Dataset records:
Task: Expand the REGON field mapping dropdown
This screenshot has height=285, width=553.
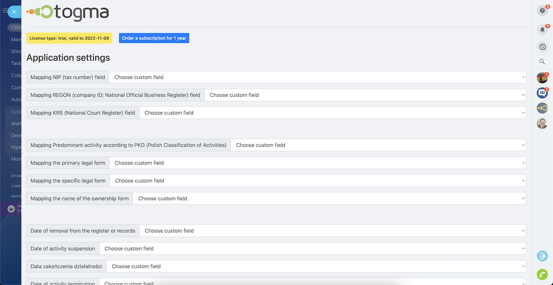Action: pyautogui.click(x=365, y=95)
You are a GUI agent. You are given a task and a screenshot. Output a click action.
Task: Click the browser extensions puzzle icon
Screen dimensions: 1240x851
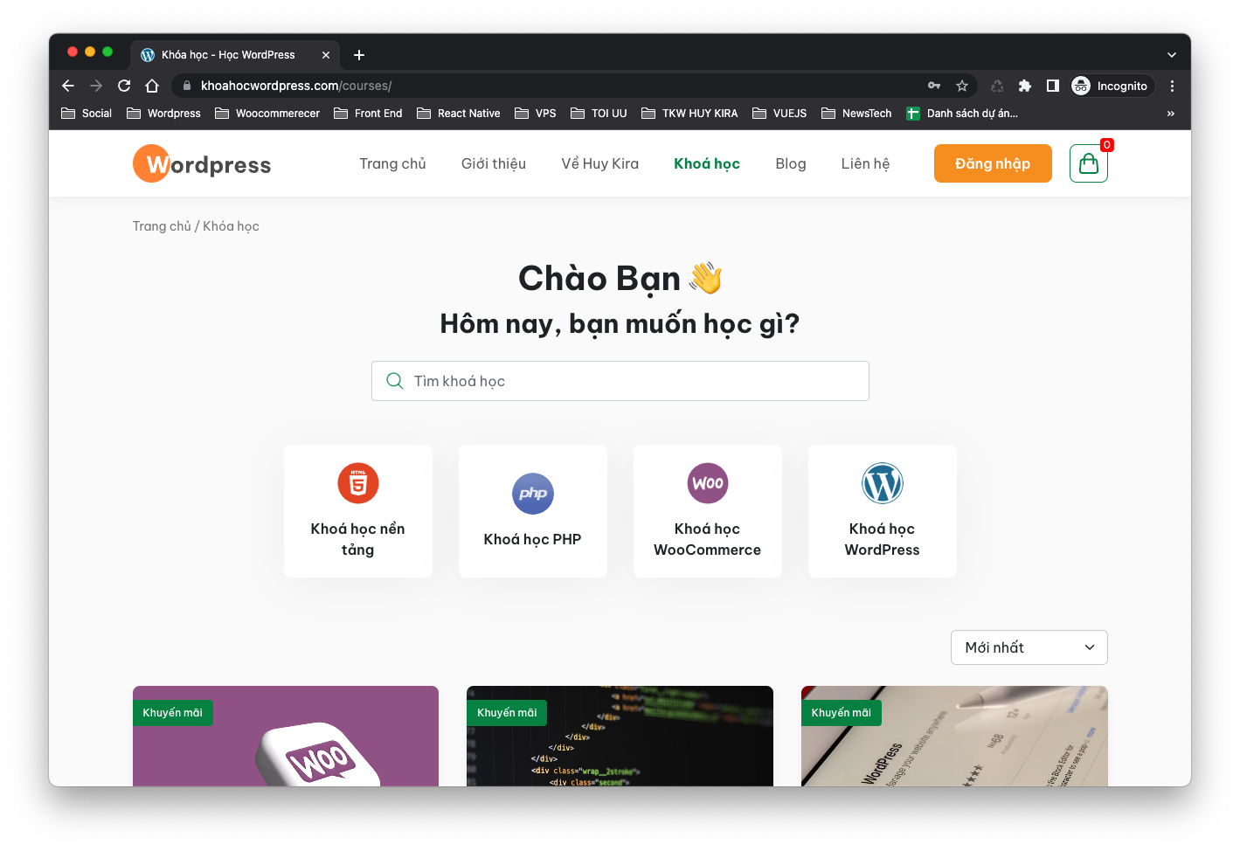pyautogui.click(x=1024, y=86)
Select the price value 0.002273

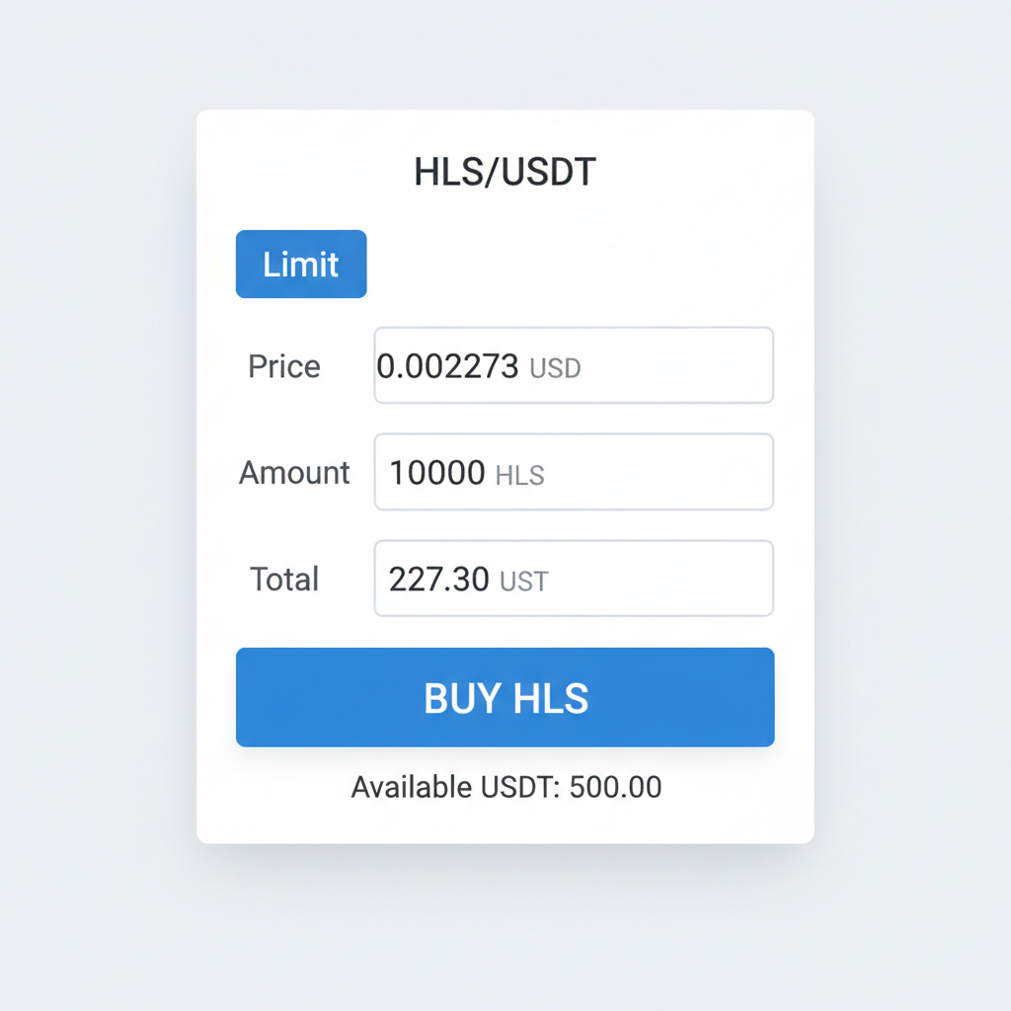pos(452,365)
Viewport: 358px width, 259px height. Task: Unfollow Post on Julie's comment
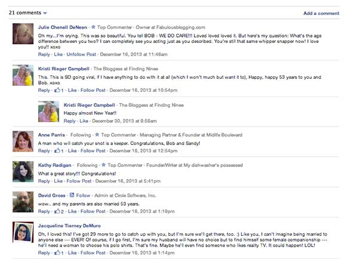coord(81,54)
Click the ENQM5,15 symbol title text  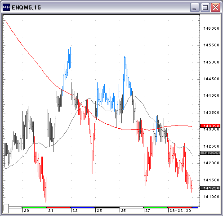pos(26,8)
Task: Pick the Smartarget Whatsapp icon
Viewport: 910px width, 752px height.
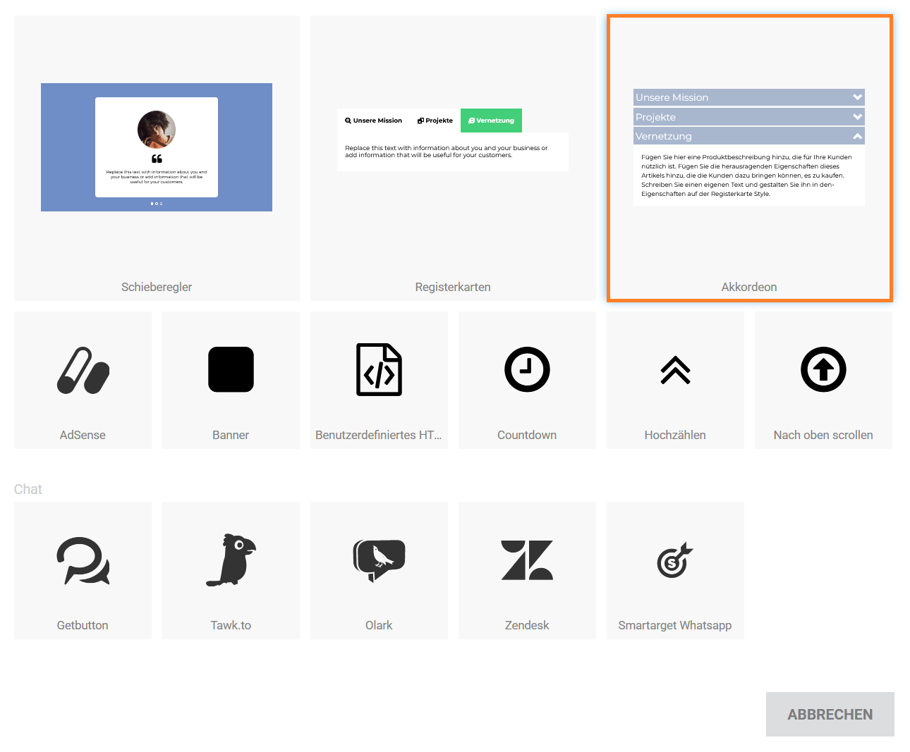Action: (x=675, y=560)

§ **Task instructions**: Copy out each line of the entries above that holds "icon".

§ **Solution to the exercise**:
Task: Click the browser extensions puzzle icon
Task: Pick the Smartarget Whatsapp icon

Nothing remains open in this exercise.